Владислав, в не отступившей еще оцепенелости мускулатуры, – словно его кожа, плоть и кости были всего-навсего презентабельным костюмом, в который облачился сам воздух, – сделал астматический, мучительный для его невротического сердца вдох и натянуто, медлительно, с осторожной решительностью двинулся к дому.

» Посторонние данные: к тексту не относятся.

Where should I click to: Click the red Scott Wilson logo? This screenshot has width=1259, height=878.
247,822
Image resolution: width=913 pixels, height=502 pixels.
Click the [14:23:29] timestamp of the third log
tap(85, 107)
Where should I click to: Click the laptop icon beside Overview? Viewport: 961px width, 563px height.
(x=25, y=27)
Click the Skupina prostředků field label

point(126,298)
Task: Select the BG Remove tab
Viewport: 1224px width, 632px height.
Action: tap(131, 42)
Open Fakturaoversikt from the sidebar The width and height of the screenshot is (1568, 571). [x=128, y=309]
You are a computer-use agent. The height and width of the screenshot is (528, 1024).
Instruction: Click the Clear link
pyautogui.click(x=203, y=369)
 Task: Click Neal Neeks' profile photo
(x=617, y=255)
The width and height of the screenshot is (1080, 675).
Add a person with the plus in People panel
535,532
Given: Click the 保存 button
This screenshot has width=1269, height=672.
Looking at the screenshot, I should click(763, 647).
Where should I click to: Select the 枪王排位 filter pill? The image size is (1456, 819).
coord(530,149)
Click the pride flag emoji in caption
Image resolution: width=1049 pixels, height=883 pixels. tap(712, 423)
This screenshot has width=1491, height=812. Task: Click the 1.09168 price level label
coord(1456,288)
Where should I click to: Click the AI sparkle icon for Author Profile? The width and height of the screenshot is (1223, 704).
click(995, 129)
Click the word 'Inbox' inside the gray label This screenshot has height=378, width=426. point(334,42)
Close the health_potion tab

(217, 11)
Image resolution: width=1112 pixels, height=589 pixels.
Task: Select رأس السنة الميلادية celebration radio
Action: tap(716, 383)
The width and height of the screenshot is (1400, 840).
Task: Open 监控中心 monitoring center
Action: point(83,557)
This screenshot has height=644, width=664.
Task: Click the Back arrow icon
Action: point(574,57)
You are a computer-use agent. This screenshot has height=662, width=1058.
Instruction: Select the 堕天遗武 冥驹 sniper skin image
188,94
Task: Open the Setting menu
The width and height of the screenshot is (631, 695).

И вместе с ним возобновил функционирование, к деятельности возвратился весь остальной статичный мир: луч солнца пронзил маслянистое небо, чириканьем ожил притворно-неживой бархат едва проросшей травы, рать разноцветных кустарников была одержима племенными разногласиями, тени тополей, как в битумном соусе, утопали в растаявшей на жаре асфальтовой перине.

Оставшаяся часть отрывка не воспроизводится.